To do
**A)** In the brewery and winery article, change "marketing partnership" to "distribution agreement" and reproduce the text between "Shipyard Brewing Company" and "the United States.", inclusive.
**B)** Translate this sentence from the brewery and winery article into Spanish: "Fess Parker Winery will introduce Shipyard to restaurants and stores in the highly competitive California market."

Extract provided
■ ■ ■

Shipyard Brewing Company of Portland, Maine recently announced a marketing partnership with the California based Fess Parker winery.  Shipyard, which already boasts a 40,000 case per year presence in California, hopes to increase sales by 25 percent by latching on to the marketing arm of a winery founded by the man who played Davy Crockett and Daniel Boone.  (You can't make this stuff up!)  Fess Parker Winery will introduce Shipyard to restaurants and stores in the highly competitive California market. The 700-acre winery is now linked with the 15th largest microbrewery in the United States.

Pairing wine with beer (or even the other way around) is no strange idea.  Archaic laws limiting alcohol sales in Pennsylvania have actually helped local wineries form strong bonds between brewer and vintner.  Kim Waltz, co-owner of the Waltz Vineyards in the beer heavy county of Lancaster, provides products to craft breweries and specialty pubs in the area.

“My wines provide an option to people who are with a partner or spouse who enjoys handcrafted beers by providing an upscale, hand-crafted, small batch option for the non-beer drinker who appreciates a little more freshness and boldness in their wine just like their partner appreciates in the beer,” said Waltz.

■ ■ ■

Source excerpt
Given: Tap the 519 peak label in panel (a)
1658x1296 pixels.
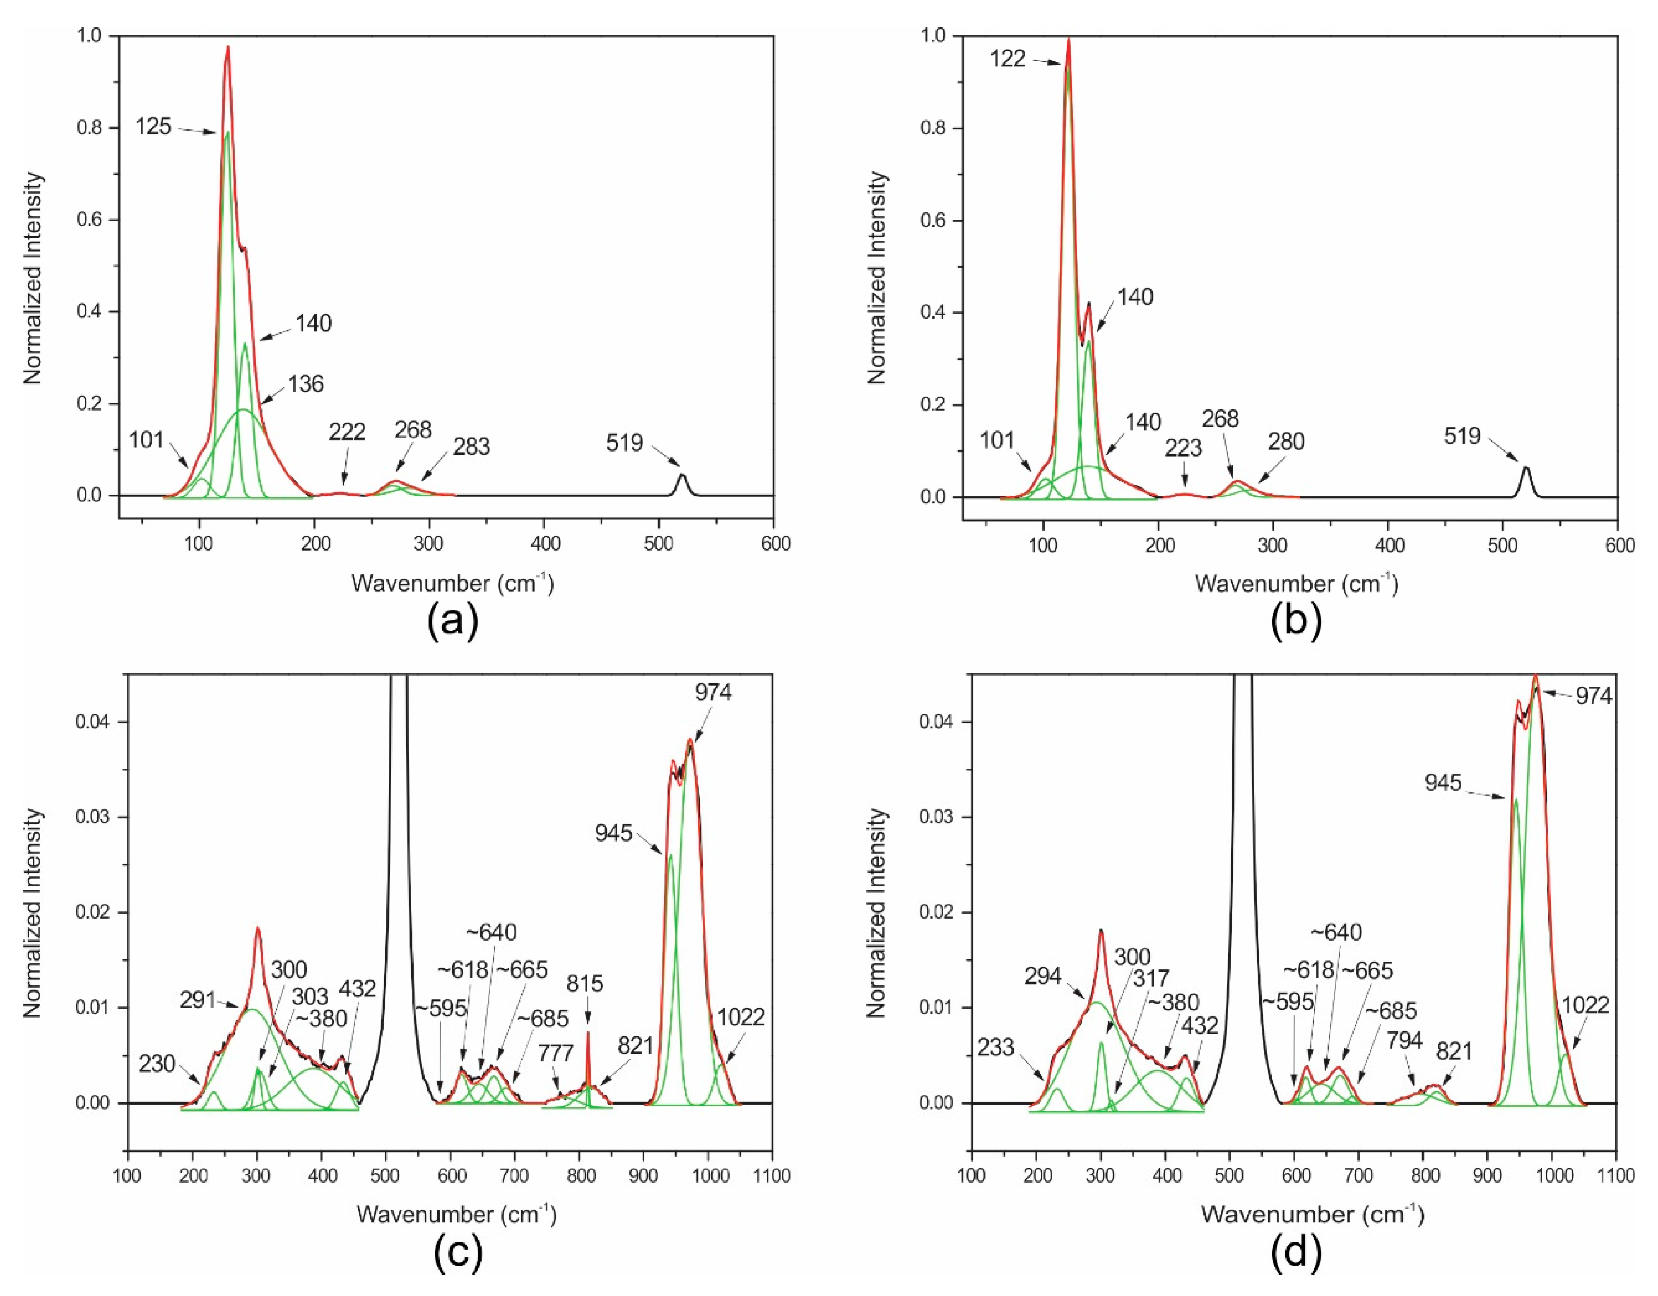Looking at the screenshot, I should [x=624, y=442].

■ ■ ■

Answer list
**A)**
Shipyard Brewing Company of Portland, Maine recently announced a distribution agreement with the California based Fess Parker winery.  Shipyard, which already boasts a 40,000 case per year presence in California, hopes to increase sales by 25 percent by latching on to the marketing arm of a winery founded by the man who played Davy Crockett and Daniel Boone.  (You can't make this stuff up!)  Fess Parker Winery will introduce Shipyard to restaurants and stores in the highly competitive California market. The 700-acre winery is now linked with the 15th largest microbrewery in the United States.

**B)** Fess Parker Winery presentará Shipyard a restaurantes y tiendas del muy competitivo mercado de California.